Observability, like software testing, should be a way to detect and analyze any code anywhere in the supply chain or on a network. It should predict coming errors and even disasters, or the feasibility of a particular project. It also should increasingly automate these tasks, such as in the event of a compromise when a bad actor has gained access to a network, stack, container, etc.

Gone are the days when observability was mainly handled by operations engineers, who parsed through firehoses of logs, metrics and traces to figure out and debug when and how things went wrong. In 2024, we saw the application of observability and its use beginning with the shift-left cycle for developers, extending through greater capabilities in the stack, and now also extending to the network and continuing through the edge in highly distributed systems.

OpenTelemetry made some huge strides in 2024 as a way to stay in our sights and deliver other benefits.
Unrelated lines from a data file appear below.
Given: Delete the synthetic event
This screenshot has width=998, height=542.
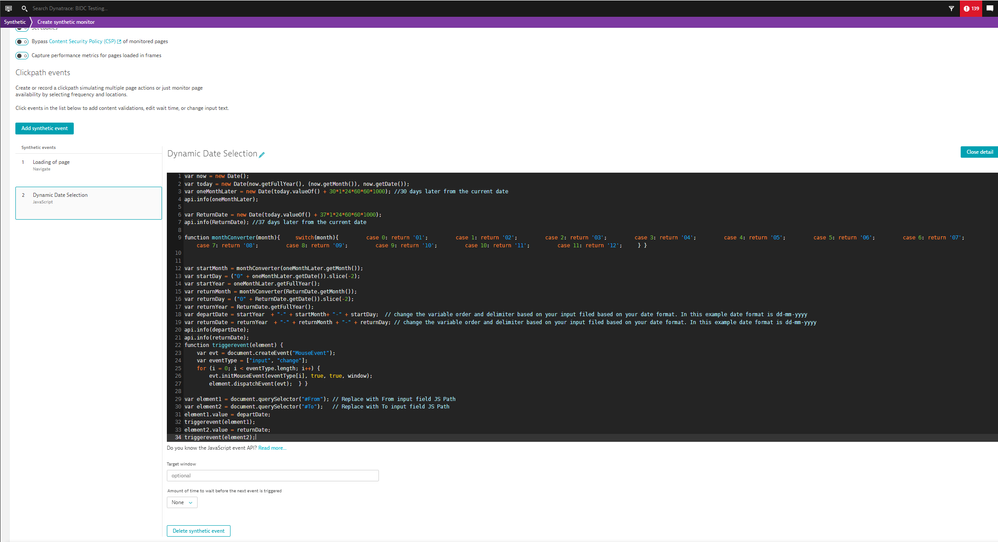Looking at the screenshot, I should click(198, 531).
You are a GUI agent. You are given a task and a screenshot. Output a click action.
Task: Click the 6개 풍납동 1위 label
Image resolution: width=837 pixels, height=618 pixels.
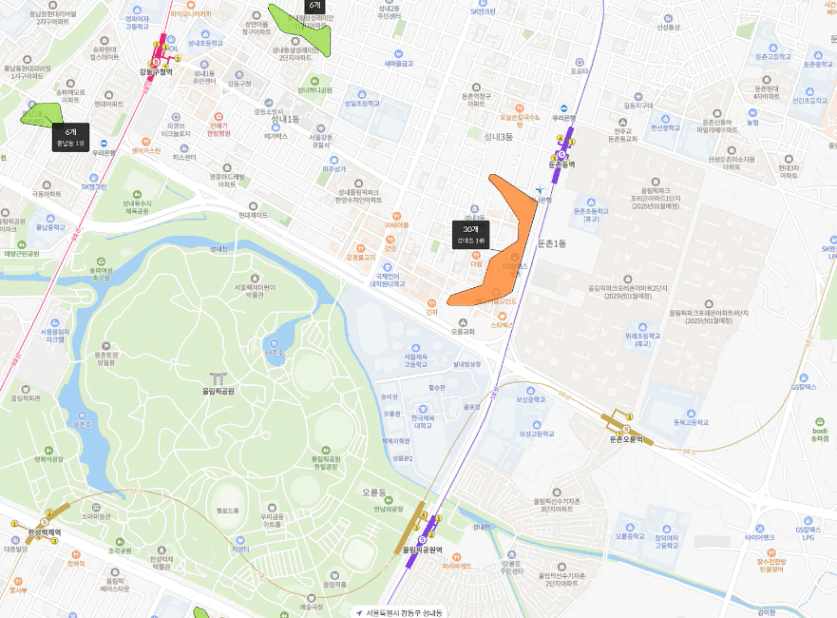[70, 137]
We’ve already begun to see the repercussions in 2024, and 2025 should see even greater things in what OpenTelemetry offers through one of the most ambitious and successful open source projects.

AI, of course, is a big story everywhere, but now we’re starting to see through the hype. Its revolutionary aspects, at least in observability, will not be immediate. Stung by shrinking budgets and rising cloud and observability costs, organizations are demanding not only cost reductions but are demanding that observability platforms live up to their paid-for promises with added features, as providers look to lower the costs with what they offer.